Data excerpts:

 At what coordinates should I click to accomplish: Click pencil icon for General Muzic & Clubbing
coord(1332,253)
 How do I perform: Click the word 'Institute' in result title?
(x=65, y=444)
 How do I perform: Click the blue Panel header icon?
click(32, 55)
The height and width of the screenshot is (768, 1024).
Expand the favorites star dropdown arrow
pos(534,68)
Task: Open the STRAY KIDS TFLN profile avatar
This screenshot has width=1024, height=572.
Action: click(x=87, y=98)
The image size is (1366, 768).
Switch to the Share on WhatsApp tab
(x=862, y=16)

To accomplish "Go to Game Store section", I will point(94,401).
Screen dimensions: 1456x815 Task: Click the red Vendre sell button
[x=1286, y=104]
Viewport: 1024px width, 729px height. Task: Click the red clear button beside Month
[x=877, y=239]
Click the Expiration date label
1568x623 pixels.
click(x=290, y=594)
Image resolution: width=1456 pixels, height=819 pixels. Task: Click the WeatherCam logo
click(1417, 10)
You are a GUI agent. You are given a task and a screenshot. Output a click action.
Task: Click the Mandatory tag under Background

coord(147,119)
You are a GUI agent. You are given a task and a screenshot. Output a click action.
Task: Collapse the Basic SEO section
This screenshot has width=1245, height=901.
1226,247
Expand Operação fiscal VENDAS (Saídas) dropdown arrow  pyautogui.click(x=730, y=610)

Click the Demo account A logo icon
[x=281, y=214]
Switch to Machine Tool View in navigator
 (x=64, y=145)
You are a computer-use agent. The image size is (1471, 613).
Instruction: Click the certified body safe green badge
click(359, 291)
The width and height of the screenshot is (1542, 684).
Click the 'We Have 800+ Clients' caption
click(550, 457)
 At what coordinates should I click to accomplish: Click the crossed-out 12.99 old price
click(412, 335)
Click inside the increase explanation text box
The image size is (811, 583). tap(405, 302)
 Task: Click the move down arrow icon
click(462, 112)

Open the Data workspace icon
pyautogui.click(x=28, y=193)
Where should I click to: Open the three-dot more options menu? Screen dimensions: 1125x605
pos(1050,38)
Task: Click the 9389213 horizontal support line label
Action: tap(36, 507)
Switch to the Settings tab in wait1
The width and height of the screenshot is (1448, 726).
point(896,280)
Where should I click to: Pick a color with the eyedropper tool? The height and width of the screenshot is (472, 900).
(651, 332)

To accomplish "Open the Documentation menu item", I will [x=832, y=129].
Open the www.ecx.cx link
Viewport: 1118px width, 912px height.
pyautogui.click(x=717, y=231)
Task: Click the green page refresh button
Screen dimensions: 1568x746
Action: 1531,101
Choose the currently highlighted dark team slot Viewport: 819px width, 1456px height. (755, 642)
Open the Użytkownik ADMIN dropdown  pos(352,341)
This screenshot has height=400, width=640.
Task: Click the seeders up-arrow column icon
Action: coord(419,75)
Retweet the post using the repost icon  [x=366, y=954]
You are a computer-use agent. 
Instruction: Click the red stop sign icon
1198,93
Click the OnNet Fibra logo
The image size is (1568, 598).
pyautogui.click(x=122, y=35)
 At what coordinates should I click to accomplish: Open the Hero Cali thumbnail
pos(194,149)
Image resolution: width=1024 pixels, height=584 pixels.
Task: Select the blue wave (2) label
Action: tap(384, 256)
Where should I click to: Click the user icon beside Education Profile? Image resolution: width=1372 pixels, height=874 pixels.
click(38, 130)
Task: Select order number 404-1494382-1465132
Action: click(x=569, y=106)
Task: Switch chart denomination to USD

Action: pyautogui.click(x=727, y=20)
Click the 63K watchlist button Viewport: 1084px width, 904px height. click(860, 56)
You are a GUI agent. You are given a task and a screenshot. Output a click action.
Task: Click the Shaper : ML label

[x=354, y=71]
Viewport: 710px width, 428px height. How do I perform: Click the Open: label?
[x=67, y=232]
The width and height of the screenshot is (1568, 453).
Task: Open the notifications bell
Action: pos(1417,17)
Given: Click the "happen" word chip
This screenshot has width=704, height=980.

What to produce: Return every record above. Copy each one exactly.

Solution to the exercise:
 At what coordinates should I click to accomplish: Click pencil icon for General Muzic & Clubbing
coord(1332,253)
 How do I perform: Click the word 'Institute' in result title?
(x=65, y=444)
 How do I perform: Click the blue Panel header icon?
click(32, 55)
The height and width of the screenshot is (768, 1024).
Expand the favorites star dropdown arrow
pos(534,68)
Task: Open the STRAY KIDS TFLN profile avatar
This screenshot has width=1024, height=572.
Action: click(x=87, y=98)
The image size is (1366, 768).
Switch to the Share on WhatsApp tab
(x=862, y=16)

To accomplish "Go to Game Store section", I will point(94,401).
Screen dimensions: 1456x815 Task: Click the red Vendre sell button
[x=1286, y=104]
Viewport: 1024px width, 729px height. Task: Click the red clear button beside Month
[x=877, y=239]
Click the Expiration date label
1568x623 pixels.
click(x=290, y=594)
Image resolution: width=1456 pixels, height=819 pixels. Task: Click the WeatherCam logo
click(1417, 10)
You are a GUI agent. You are given a task and a screenshot. Output a click action.
Task: Click the Mandatory tag under Background

coord(147,119)
You are a GUI agent. You are given a task and a screenshot. Output a click action.
Task: Collapse the Basic SEO section
This screenshot has width=1245, height=901.
1226,247
Expand Operação fiscal VENDAS (Saídas) dropdown arrow  pyautogui.click(x=730, y=610)

Click the Demo account A logo icon
[x=281, y=214]
Switch to Machine Tool View in navigator
 (x=64, y=145)
You are a computer-use agent. The image size is (1471, 613).
Instruction: Click the certified body safe green badge
click(359, 291)
The width and height of the screenshot is (1542, 684).
Click the 'We Have 800+ Clients' caption
click(550, 457)
 At what coordinates should I click to accomplish: Click the crossed-out 12.99 old price
click(412, 335)
Click inside the increase explanation text box
The image size is (811, 583). tap(405, 302)
 Task: Click the move down arrow icon
click(462, 112)

Open the Data workspace icon
pyautogui.click(x=28, y=193)
Where should I click to: Open the three-dot more options menu? Screen dimensions: 1125x605
pos(1050,38)
Task: Click the 9389213 horizontal support line label
Action: tap(36, 507)
Switch to the Settings tab in wait1
The width and height of the screenshot is (1448, 726).
point(896,280)
Where should I click to: Pick a color with the eyedropper tool? The height and width of the screenshot is (472, 900).
(651, 332)

To accomplish "Open the Documentation menu item", I will [x=832, y=129].
Open the www.ecx.cx link
Viewport: 1118px width, 912px height.
pyautogui.click(x=717, y=231)
Task: Click the green page refresh button
Screen dimensions: 1568x746
Action: 1531,101
Choose the currently highlighted dark team slot Viewport: 819px width, 1456px height. (755, 642)
Open the Użytkownik ADMIN dropdown  pos(352,341)
This screenshot has height=400, width=640.
Task: Click the seeders up-arrow column icon
Action: coord(419,75)
Retweet the post using the repost icon  [x=366, y=954]
You are a computer-use agent. 
Instruction: Click the red stop sign icon
1198,93
Click the OnNet Fibra logo
The image size is (1568, 598).
pyautogui.click(x=122, y=35)
 At what coordinates should I click to accomplish: Open the Hero Cali thumbnail
pos(194,149)
Image resolution: width=1024 pixels, height=584 pixels.
Task: Select the blue wave (2) label
Action: tap(384, 256)
Where should I click to: Click the user icon beside Education Profile? Image resolution: width=1372 pixels, height=874 pixels.
click(38, 130)
Task: Select order number 404-1494382-1465132
Action: click(x=569, y=106)
Task: Switch chart denomination to USD

Action: pyautogui.click(x=727, y=20)
Click the 63K watchlist button Viewport: 1084px width, 904px height. click(860, 56)
You are a GUI agent. You are given a task and a screenshot. Output a click action.
Task: Click the Shaper : ML label

[x=354, y=71]
Viewport: 710px width, 428px height. How do I perform: Click the Open: label?
[x=67, y=232]
The width and height of the screenshot is (1568, 453).
Task: Open the notifications bell
Action: pos(1417,17)
Given: Click the "happen" word chip
This screenshot has width=704, height=980.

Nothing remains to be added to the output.